In essence, you play one of three starter pairs of thieves working for the eponymous Invisible, Inc (corporate sabotage a specialty!) There's ACME, who are great at stealth and hacking, but fall to a stiff breeze, The Cleaners, who specialise in killing everything on a floor (which is actually sort of discouraged, but we'll get into that), and The Soviets, who are a middle ground who, sadly, have to hack consoles in meatspace. Bah.

This is the end of a first turn in Invisible, Inc with ACME. The red tinted tiles are where cameras/security guards/evil robutts can see, the glowy terminal behind that laser barrier is a Console (hack them by standing next to them, or having Dr. Pedler here be near them, to get sweet, sweet CPU, used for hacking everything else), and we may already have a way off this floor, which I won't be taking. Why? Because of the way scoring in this game works.

You get score by getting money. You get money by 1) opening safes and stealing the cash inside, 2) Exploring 75% or more of each Floor, and 3) NOT KILLING ANYONE. Not even robots. Admittedly, the cash bonus isn't great for doing that, but, more importantly, even a dead robot makes for -50 CashMoneys per "corpse", which can actually result in negative money for the level if you really went hog-wild with the Cleaners. But this isn't what makes me happy about this game. After this screenshot, I quit the game, and thus denied me a resource that I'm assured will be back soon, possibly with the update in 2 days time: Research. Every time you play through to the bitter end (and it will be bitter), you get Research points, which, in the updates where research is a thing (and, hopefully, the final product) allows you to buy teams, extra equipment, and other fun stuff.

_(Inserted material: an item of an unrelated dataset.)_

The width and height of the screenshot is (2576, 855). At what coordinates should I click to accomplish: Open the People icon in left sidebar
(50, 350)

There are currently 10 floors, three corporations, and around 4 enemy types/Hidden Fun Stuff per corporation. Sankaku, for example, specialise in Intrusion Countermeasure Electronics and heavily armoured drones, while the rest... Go get the game, support the team. You won't regret it if you like stealth strategy type games.

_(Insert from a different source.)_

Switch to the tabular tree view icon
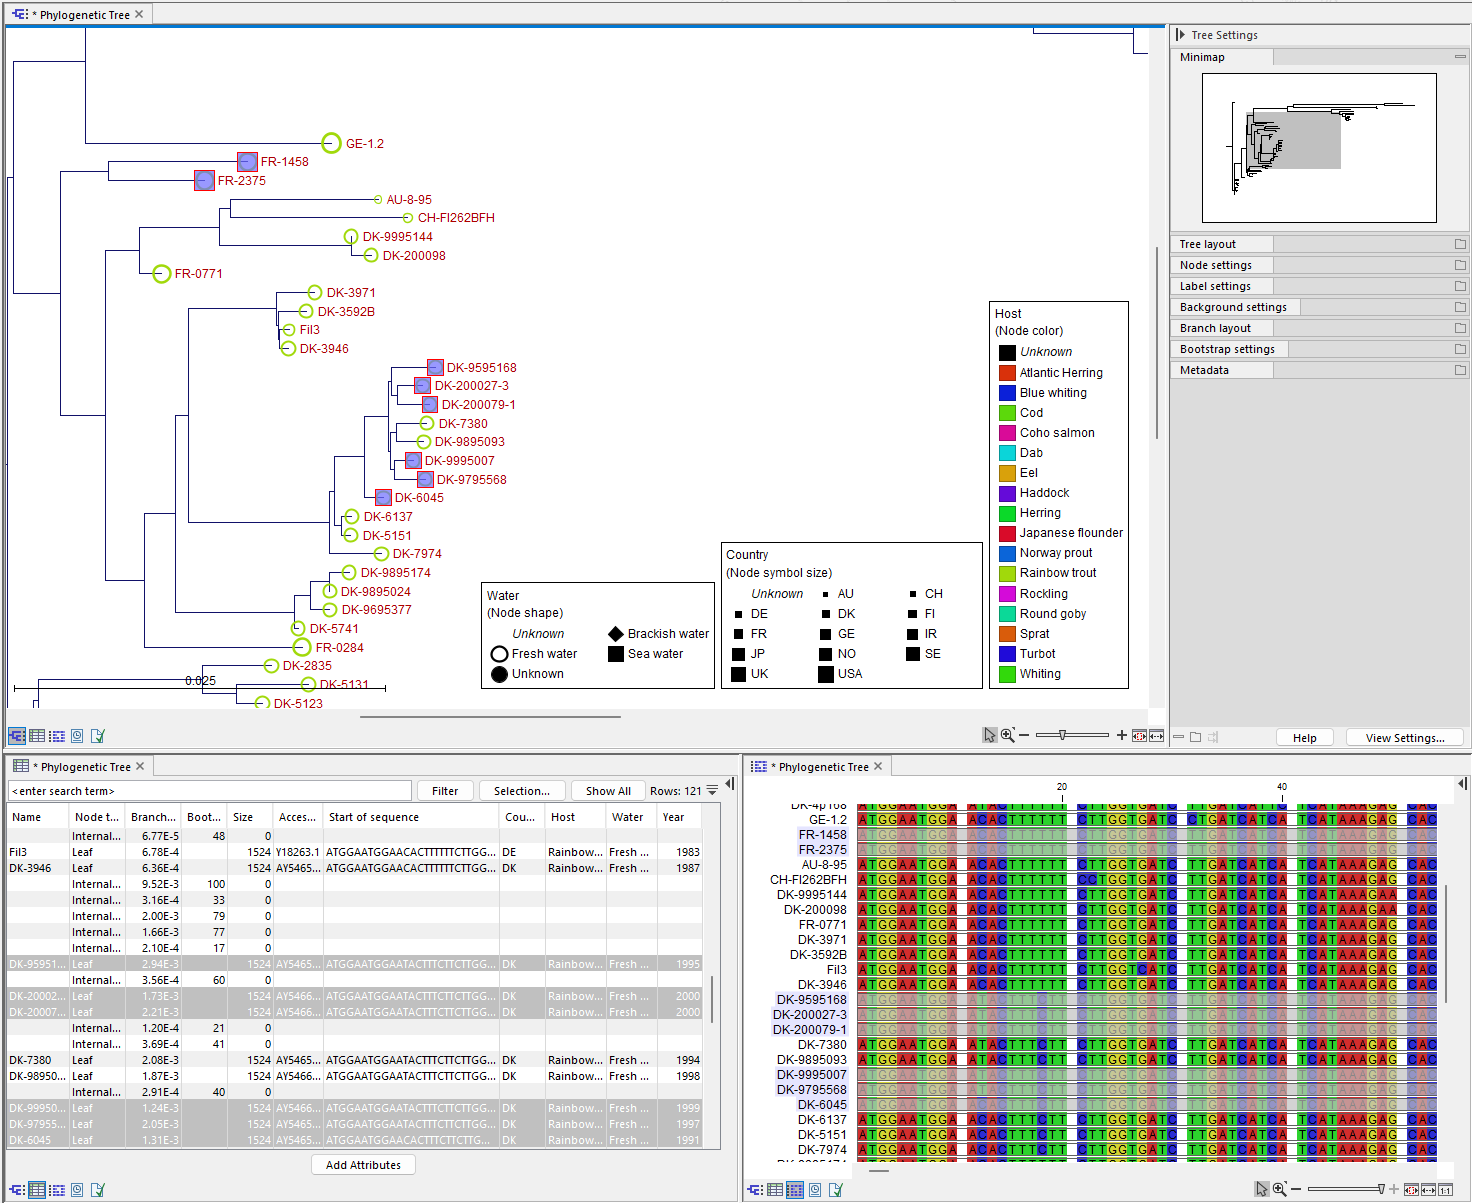The width and height of the screenshot is (1472, 1203). (x=37, y=735)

Next up is... One of the rash of "Dwarf Fortress... IN SPAAAAACE!" we've seen quite recently. MAIA. Capitalisation deliberate. MAIA is very much still an Alpha (all the things I mention here are), but hot damn if it doesn't already have the basic mechanics for Fun (in the Dwarf Fortress sense). Asphyxiation? Check. Vital equipment breaking down? Check. The latest update having the first example of MAIAn Megafauna to screw your day (and crew over)? Check. The ability to replace colonists (if the game's Director AI lets you)? Check! It's surprisingly fair, and, like DF (or Spacebase DF-9, by Double Fine), you have to start small. Worry about power, workspace, and beds before you worry about water. Worry about all of that before you worry about Science. And always, always worry about the planet fucking up your plans with an Earthquake, lightning storm, or Megafauna ragefest. If you've played Dungeon Keeper, most of the basic concepts will be pretty easy for you, and DF covers the rest. It updates a little slowly at times, but the developer is pretty on the ball, and it looks like it might be a hell of a lot of fun.

Also, like Dwarf Fort, some of the bugs have caused unintentional hilarity. Which is awesome.

Are there any other Early Access games I'm playing right now? Sure. But most of them are either in fairly early stages (the Goon led Signs of Life, for example), have an... interesting update history (Xenonauts started... a long time ago), or are not quite what we were promised (Chroma Squad, for example, continues to have the PAX Demo as its "Early Access", despite a tentative release date of, er... Summer 2014. Which is not that far off. Early Access continues to be a bit of a gamble, it seems.